- _TEXT TO READ_:
+--

These rules seem enough to derive most of the forces from the structure preserving potentials.. as soon as I have results, I will let you know whether they are practically accurate..
Again, thank you for posting these valuable hints here!

Hello,

I've implemented a simulation, but the results are unstable and lead to a very bad outcome (chaos).

Please, could you check if my computations are correct? It is just this line:

D[<axb,axc>; a_x]= <(unit_x)xb,axc>+<axb,(unit_x)xc>
i.e. is the variational derivative operator prone to the same rule for deriving a product?
(D( a . b )=D( a ).b + a.D( b ) from the definition of the Algebra of Derivatives ).

Best regards,

Teodor

This one is a little tricky, so I did it twice for you

D[<a x b,a x c>; a_x]
= D[<a,a><c,b>-<a,b><a,c>; a_x]
= 2<c,b>a_x - b_x<a,c> - c_x<a,b>
= 2 a_x <b,c> - b_x<a,c> - c_x<a,b>
= 2 a_x (b_x c_x + b_y c_y + b_z c_z) - b_x (a_x c_x + a_y c_y + a_z c_z) - c_x(a_x b_x + a_y b_y + a_z b_z)
= 2 a_x (b_y c_y + b_z c_z) - b_x (a_y c_y + a_z c_z) - c_x(a_y b_y + a_z b_z)


D[<a x b,a x c>; a_x]
= <D[a x b; a_x],(a x c)> + <D[a x c; a_x],(axb)>
= <(unit_x x b ), (a x c)> + <(unit_x x c), (a x b )>
= <(b_y(unit_z) - b_z(unit_y)), (a x c)> + <(c_y(unit_z) - c_z(unit_y)), (a x b )>
= b_y<(unit_z), (a x c)> - b_z<(unit_y), (a x c)> + c_y<(unit_z), (a x b )> - c_z<(unit_y), (a x b )>
= b_y(a x c)_z - b_z(a x c)_y + c_y(a x b )_z - c_z(a x b )_y
= b_y(a_x c_y - a_y c_x) + b_z(a_x c_z - a_z c_x) + c_y(a_x b_y - a_y b_x) + c_z(a_x b_z - a_z b_x)
= 2 a_x (b_y c_y + b_z c_z) - b_x (a_y c_y + a_z c_z) - c_x(a_y b_y + a_z b_z)

Hello..

I managed to prove this simple "lemma" last night.. using the same idea of the triple cross product and derivative algebra properties. Since I spent quite a lot of time trying to figure this out, I would like to wrap up the key results in the following lines.

+--

- _GIVEN RECORDS_:
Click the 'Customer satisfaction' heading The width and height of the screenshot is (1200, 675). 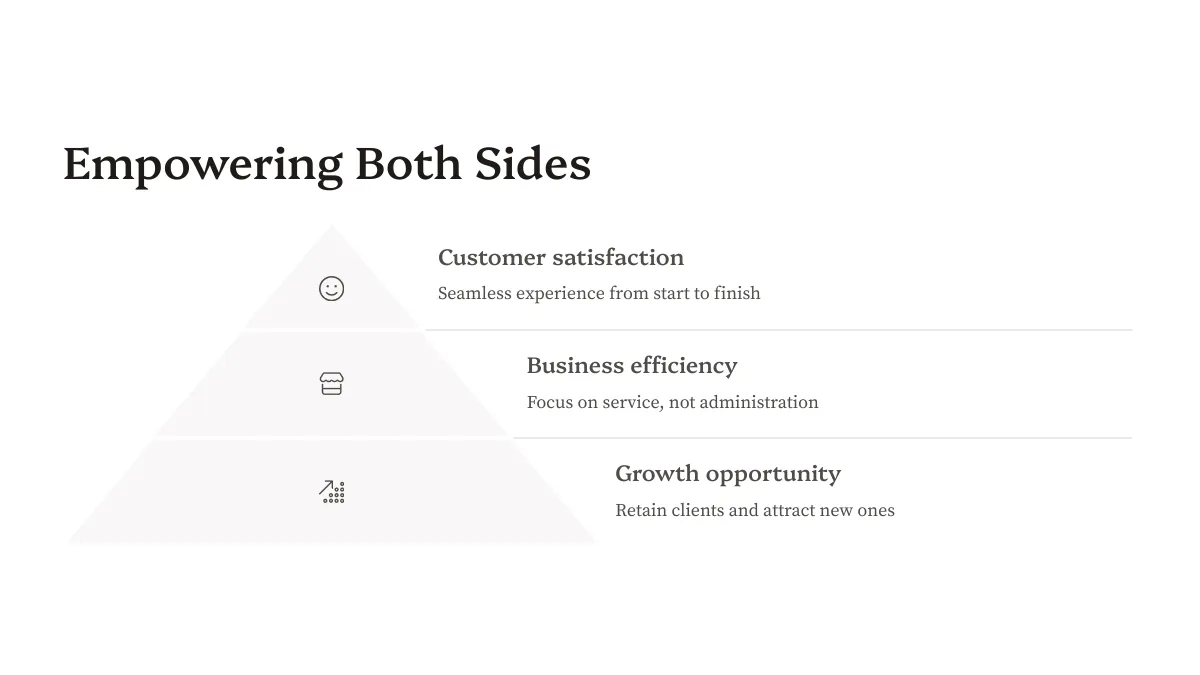tap(561, 257)

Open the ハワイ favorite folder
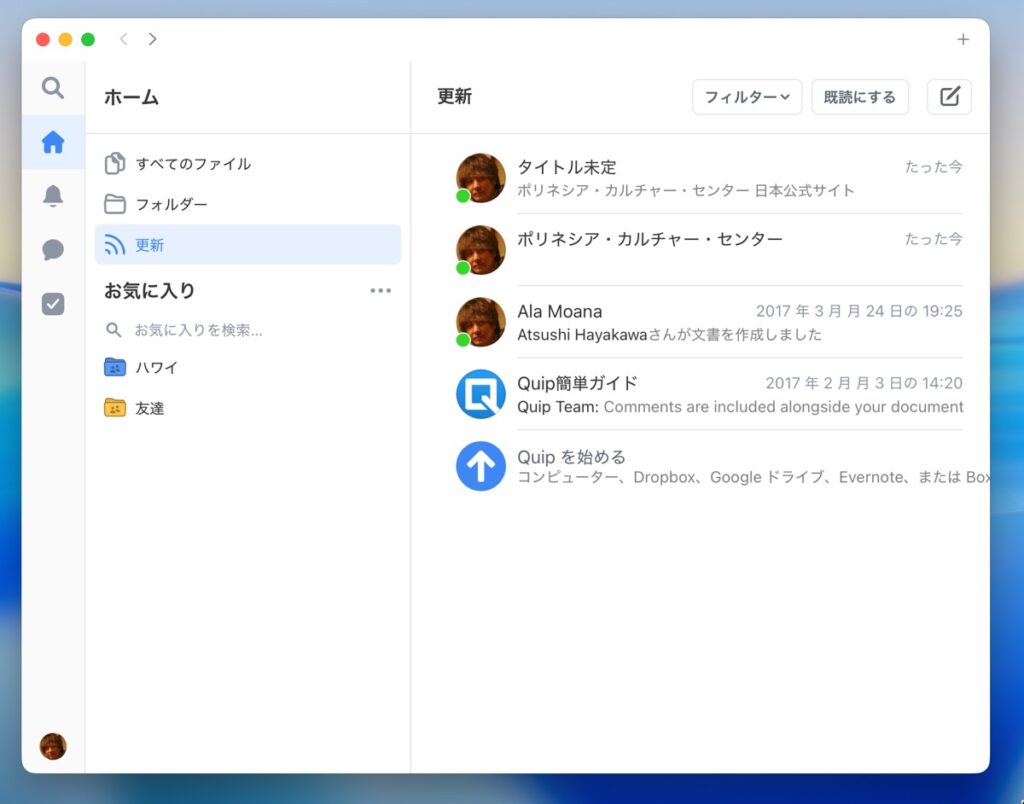coord(156,368)
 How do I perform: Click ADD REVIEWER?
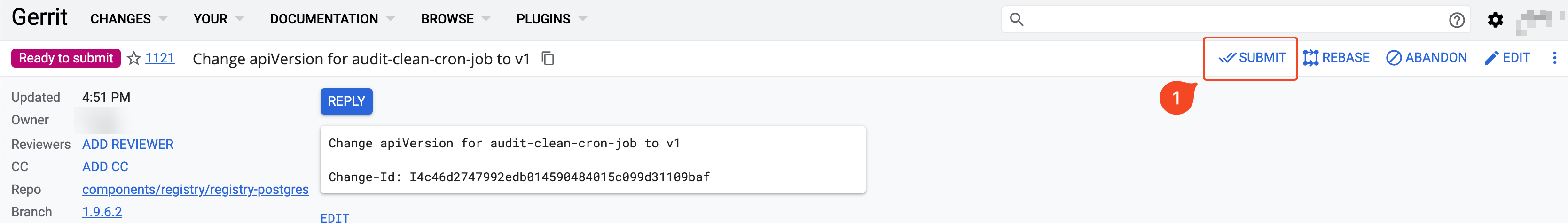tap(128, 145)
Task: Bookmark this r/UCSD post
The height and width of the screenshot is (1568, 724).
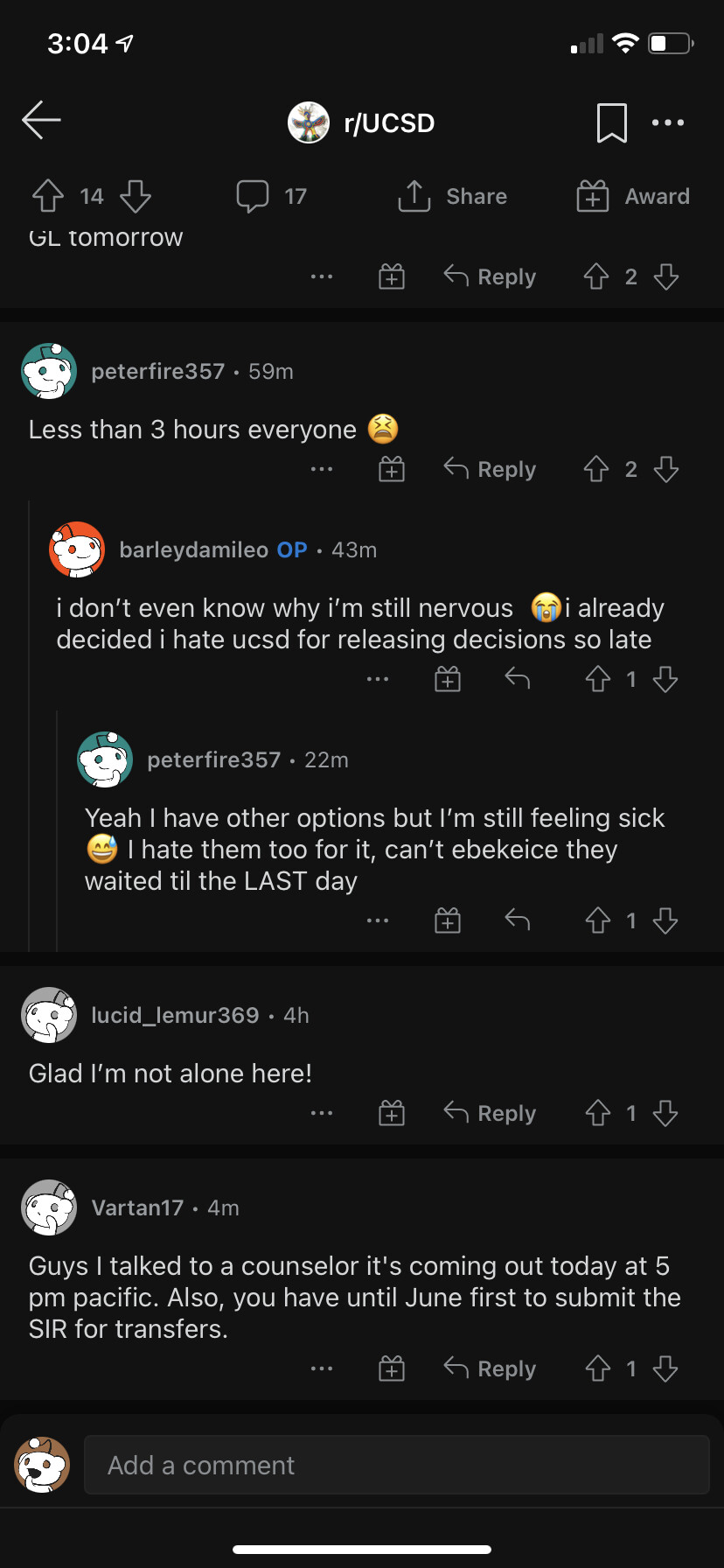Action: 611,122
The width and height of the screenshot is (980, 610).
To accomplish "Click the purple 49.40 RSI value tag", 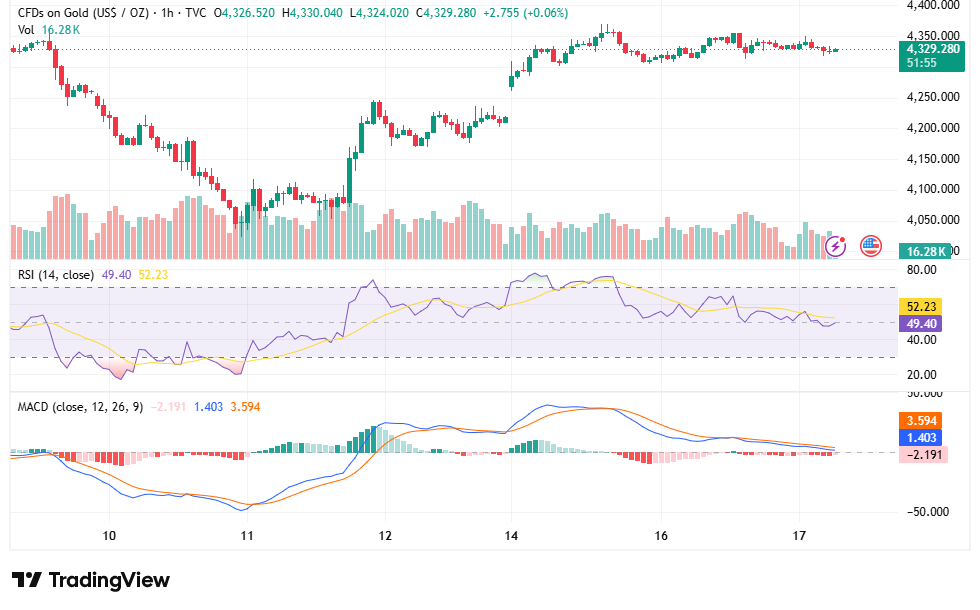I will pyautogui.click(x=921, y=323).
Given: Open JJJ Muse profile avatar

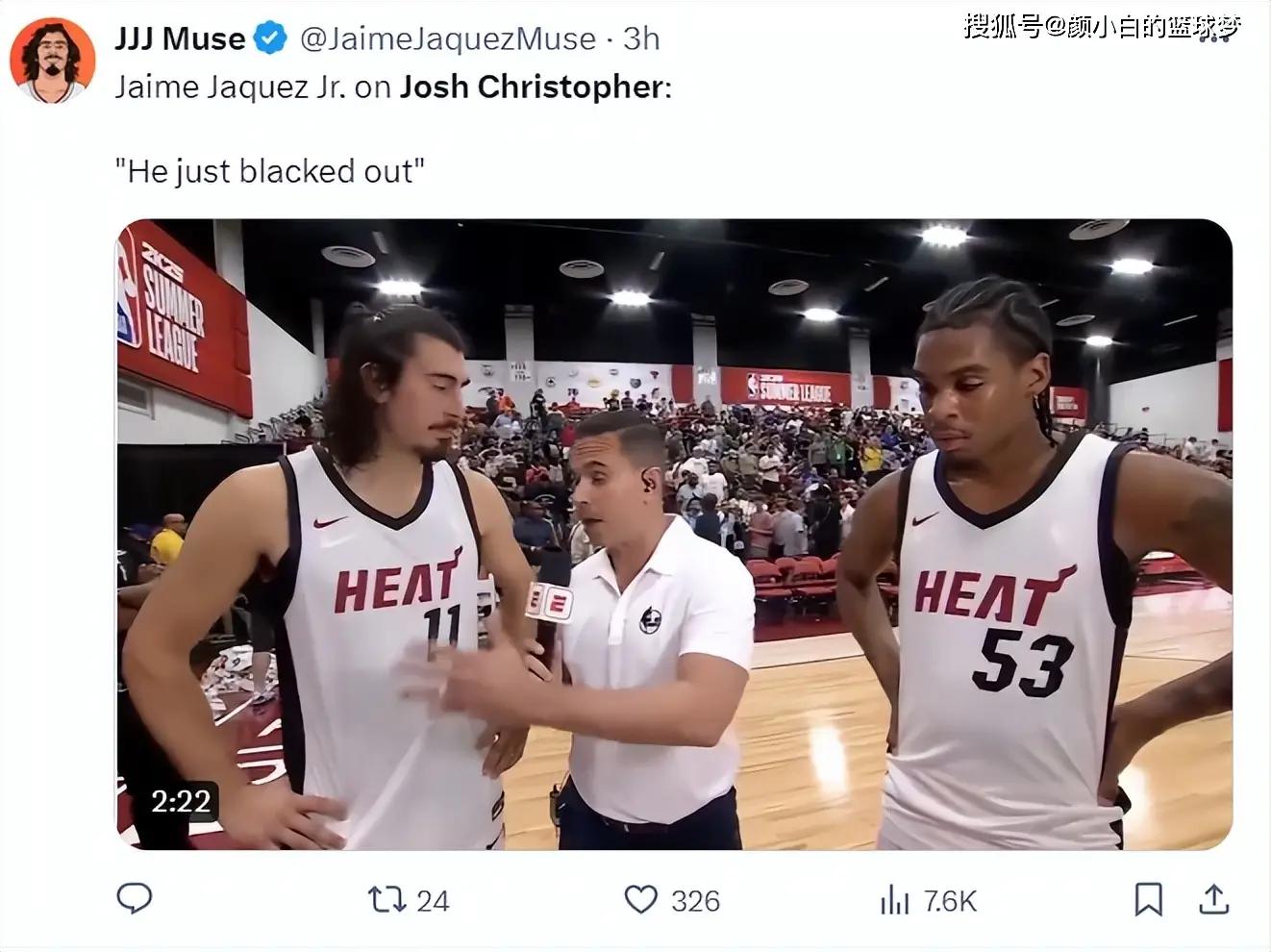Looking at the screenshot, I should point(53,60).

+--

- _EXERCISE REQUIREMENTS_:
a) In the thread on variational derivatives, put this sentence into Spanish: "I've implemented a simulation, but the results are unstable and lead to a very bad outcome (chaos)."
b) Answer these questions from the thread on variational derivatives:
(i) How does Teodor describe the results of his simulation?
(ii) How many times did the person who called the computation "a little tricky" work it out?
(iii) When did the last poster prove the "lemma"?
c) Carry the thread on variational derivatives forward from its last sentence.

- _SOLVED PROBLEMS_:
a) He implementado una simulación, pero los resultados son inestables y conducen a un desenlace muy malo (caos).

b)
(i) They are unstable and lead to a very bad outcome (chaos).
(ii) Twice.
(iii) Last night.

c)
The variational derivative operator D[W(x1,x2,..,xn);x_i] "maps" a scalar valued function W:R^3->R+, at a certain point, to a vector value. If the scalar field W is an energy-like function, the variational derivative D[E(x1,..,xn);x_i] will describe the force F_i acting on the point x_i so that the potential E decreases..

The D operator has the properties of general derivation operators.
1. linearity: D[aU+bV;x]=aD[U;x]+bD[V;x] where a,b are scalars, U, V potential functions, x a 3D point.

2. product rule D[U*V;x]=D[U;v]*V+U*D[V;x]

3. composition rule: D[f(|U|);x]=f'(|U|)*D[U;x], where f:R->R, f' is the usual derivative, |U| is the norm of U.. Instead of |U| one can write sqrt(<U,U>). More generally, if g:R^3->R+ maps U onto a positive real scalar, g being a bilinear operator (e.g. the usual dot product g(U)=<U,V>, where V is fixed in this case), we can write D[f(g(U));x]=f'(g(U))*D[g(U);x]. computing D[g(U);x] is what computer graphics problems usually require.

As pointed out by rpenner, there are several ways one can compute D[g(U);x].
Assume a,b,c are R^3 vectors and s,t are scalars.
The result that we get when applying the variational derivative operator is a vector, but we can compute it only component-wise (each component at a time).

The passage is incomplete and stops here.